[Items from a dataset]
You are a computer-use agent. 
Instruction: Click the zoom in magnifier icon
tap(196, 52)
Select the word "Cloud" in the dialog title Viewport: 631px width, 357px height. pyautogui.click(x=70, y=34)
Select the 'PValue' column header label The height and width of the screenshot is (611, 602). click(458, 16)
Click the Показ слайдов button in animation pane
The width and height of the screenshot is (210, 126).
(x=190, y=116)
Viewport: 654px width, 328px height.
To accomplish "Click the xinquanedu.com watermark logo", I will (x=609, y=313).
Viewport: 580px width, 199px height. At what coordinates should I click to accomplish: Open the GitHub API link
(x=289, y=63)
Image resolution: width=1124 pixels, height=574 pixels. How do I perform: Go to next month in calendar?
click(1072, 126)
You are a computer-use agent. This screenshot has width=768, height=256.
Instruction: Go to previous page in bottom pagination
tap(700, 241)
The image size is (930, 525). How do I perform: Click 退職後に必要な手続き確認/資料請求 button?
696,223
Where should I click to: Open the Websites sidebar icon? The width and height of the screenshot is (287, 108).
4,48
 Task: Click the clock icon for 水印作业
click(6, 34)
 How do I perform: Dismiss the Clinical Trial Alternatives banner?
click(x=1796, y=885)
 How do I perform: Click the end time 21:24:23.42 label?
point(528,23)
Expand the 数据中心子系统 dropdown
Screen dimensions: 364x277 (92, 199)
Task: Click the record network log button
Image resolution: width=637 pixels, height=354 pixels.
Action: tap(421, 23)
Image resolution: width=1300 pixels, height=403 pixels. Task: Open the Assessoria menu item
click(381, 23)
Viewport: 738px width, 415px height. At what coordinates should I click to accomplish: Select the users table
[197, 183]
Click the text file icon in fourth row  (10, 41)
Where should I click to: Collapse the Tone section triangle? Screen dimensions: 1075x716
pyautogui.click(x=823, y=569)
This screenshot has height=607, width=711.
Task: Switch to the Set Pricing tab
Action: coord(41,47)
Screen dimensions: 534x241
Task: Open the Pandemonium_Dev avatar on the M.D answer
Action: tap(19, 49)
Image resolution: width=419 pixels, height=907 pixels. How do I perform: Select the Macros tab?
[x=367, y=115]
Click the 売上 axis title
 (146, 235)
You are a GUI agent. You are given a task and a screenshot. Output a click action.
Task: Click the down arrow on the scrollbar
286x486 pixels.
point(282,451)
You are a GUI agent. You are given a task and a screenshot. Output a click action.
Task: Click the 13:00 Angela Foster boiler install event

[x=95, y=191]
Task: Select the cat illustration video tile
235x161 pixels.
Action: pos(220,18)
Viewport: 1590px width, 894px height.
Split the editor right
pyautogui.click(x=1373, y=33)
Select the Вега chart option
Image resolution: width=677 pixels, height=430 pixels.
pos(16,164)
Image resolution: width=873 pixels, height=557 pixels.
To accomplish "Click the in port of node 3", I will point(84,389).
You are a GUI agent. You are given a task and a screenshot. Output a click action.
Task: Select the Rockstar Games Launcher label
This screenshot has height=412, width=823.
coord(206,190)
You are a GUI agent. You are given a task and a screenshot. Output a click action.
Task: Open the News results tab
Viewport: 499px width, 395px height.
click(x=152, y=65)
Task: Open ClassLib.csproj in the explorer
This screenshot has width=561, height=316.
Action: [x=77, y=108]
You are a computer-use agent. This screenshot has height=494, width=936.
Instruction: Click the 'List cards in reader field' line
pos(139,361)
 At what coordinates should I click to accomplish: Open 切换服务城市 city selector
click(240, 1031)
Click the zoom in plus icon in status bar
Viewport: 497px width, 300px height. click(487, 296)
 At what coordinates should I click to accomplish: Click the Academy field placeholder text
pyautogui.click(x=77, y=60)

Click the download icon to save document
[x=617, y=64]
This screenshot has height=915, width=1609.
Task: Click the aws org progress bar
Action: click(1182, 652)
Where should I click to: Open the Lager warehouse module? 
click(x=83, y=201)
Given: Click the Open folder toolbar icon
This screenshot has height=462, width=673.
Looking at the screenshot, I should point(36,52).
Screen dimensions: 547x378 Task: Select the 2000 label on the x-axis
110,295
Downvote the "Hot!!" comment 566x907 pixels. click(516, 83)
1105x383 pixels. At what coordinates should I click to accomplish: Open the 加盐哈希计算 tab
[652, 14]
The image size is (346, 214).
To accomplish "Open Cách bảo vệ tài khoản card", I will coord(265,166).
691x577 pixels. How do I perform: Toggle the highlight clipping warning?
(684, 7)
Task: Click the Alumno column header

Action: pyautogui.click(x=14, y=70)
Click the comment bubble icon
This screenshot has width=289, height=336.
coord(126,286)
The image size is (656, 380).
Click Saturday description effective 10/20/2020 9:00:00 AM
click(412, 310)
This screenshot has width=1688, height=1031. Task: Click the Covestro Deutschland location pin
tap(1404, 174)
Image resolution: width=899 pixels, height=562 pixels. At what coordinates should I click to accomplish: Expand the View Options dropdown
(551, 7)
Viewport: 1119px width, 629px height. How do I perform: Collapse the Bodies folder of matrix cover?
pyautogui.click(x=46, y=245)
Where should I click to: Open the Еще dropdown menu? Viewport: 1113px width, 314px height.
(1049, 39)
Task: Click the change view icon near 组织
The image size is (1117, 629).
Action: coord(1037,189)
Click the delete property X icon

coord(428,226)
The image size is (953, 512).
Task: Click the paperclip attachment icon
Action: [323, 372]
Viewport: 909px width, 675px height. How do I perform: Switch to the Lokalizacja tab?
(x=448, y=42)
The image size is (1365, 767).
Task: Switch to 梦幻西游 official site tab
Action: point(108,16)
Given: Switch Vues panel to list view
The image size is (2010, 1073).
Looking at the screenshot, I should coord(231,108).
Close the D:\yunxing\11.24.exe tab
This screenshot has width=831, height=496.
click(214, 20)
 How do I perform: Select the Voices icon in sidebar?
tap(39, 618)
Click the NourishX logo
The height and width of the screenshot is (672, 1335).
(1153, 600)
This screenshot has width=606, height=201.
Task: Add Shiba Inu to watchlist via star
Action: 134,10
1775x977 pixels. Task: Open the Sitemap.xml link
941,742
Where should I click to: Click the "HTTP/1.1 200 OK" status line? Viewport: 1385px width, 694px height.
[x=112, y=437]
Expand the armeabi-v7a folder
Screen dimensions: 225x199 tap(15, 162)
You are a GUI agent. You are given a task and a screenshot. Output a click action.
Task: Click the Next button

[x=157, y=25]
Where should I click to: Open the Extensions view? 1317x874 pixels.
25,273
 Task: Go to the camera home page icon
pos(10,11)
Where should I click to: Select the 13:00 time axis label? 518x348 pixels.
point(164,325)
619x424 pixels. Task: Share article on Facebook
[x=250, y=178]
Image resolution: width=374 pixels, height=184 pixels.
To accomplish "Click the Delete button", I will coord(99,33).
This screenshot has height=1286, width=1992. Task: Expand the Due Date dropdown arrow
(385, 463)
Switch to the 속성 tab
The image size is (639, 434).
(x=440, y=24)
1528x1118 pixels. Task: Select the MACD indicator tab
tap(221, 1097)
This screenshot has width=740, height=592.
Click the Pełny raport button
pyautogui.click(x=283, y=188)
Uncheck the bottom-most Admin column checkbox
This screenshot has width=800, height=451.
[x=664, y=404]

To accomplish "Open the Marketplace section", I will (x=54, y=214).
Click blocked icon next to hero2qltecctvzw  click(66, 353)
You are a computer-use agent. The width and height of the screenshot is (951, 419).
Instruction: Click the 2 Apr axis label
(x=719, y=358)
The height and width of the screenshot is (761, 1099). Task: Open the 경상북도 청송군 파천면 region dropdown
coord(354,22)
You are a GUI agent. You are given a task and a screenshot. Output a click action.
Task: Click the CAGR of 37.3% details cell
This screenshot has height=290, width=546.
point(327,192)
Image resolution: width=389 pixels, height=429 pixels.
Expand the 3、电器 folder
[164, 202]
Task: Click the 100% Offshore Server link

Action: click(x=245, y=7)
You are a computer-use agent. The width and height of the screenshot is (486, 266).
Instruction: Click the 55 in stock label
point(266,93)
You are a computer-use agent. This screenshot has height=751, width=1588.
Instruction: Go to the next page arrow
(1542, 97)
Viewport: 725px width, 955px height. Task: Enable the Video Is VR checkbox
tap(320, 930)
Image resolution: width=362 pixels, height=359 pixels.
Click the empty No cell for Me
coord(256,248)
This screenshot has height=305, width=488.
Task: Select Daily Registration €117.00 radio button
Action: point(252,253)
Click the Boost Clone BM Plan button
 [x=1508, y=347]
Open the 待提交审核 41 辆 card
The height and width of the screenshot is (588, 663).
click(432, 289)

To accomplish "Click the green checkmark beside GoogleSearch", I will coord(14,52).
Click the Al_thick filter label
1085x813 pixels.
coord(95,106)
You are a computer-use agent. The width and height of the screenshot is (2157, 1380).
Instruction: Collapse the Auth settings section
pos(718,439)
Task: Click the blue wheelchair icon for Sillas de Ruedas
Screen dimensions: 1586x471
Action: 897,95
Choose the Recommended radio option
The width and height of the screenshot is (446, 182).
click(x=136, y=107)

# [Problem details]
Give the entries above as a JSON list of strings, one string per line and no blank lines, starting at the line that contains "691x577 pixels. How" and ending at the line that contains "tap(1404, 174)".

# [Written reply]
[
  "691x577 pixels. How do I perform: Toggle the highlight clipping warning?",
  "(684, 7)",
  "Task: Click the Alumno column header",
  "Action: pyautogui.click(x=14, y=70)",
  "Click the comment bubble icon",
  "This screenshot has width=289, height=336.",
  "coord(126,286)",
  "The image size is (656, 380).",
  "Click Saturday description effective 10/20/2020 9:00:00 AM",
  "click(412, 310)",
  "This screenshot has width=1688, height=1031. Task: Click the Covestro Deutschland location pin",
  "tap(1404, 174)"
]